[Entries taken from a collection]
** Begin **
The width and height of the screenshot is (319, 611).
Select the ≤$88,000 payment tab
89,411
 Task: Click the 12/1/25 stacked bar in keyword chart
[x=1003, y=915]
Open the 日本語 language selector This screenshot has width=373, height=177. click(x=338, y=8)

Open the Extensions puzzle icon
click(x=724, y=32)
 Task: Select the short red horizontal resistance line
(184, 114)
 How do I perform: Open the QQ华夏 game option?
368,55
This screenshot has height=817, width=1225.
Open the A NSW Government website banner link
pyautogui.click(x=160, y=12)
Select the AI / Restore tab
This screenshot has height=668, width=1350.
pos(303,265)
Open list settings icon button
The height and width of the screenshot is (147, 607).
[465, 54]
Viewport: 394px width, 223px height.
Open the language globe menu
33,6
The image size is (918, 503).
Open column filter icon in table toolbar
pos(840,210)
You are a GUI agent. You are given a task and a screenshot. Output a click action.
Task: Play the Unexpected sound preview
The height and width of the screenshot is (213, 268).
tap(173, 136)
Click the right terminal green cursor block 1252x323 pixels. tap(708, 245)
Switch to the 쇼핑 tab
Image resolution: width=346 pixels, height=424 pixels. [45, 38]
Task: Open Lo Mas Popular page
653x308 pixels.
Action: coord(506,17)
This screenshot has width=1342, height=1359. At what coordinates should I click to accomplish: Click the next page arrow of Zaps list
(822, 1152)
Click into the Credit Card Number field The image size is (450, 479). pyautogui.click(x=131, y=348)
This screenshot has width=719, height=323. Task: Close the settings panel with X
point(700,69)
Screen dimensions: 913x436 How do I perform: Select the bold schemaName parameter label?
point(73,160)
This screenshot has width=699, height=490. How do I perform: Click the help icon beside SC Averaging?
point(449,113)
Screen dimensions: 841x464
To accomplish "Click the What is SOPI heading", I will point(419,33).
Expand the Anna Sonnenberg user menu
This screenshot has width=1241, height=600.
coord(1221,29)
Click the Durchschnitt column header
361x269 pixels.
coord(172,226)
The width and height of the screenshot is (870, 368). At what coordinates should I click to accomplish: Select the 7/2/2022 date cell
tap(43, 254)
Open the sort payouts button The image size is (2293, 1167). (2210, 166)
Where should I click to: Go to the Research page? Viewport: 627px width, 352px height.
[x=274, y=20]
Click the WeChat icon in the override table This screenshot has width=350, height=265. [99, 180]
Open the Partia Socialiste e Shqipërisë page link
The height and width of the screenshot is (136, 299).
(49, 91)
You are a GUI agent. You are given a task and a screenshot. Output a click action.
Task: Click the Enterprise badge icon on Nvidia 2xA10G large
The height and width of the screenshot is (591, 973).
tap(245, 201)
** End **
## Description of the task
Please reproduce the data above without any changes, from the line with "Open the 日本語" up to and including the line with "pos(840,210)".

## Exercise solution
Open the 日本語 language selector This screenshot has width=373, height=177. click(x=338, y=8)

Open the Extensions puzzle icon
click(x=724, y=32)
 Task: Select the short red horizontal resistance line
(184, 114)
 How do I perform: Open the QQ华夏 game option?
368,55
This screenshot has height=817, width=1225.
Open the A NSW Government website banner link
pyautogui.click(x=160, y=12)
Select the AI / Restore tab
This screenshot has height=668, width=1350.
pos(303,265)
Open list settings icon button
The height and width of the screenshot is (147, 607).
[465, 54]
Viewport: 394px width, 223px height.
Open the language globe menu
33,6
The image size is (918, 503).
Open column filter icon in table toolbar
pos(840,210)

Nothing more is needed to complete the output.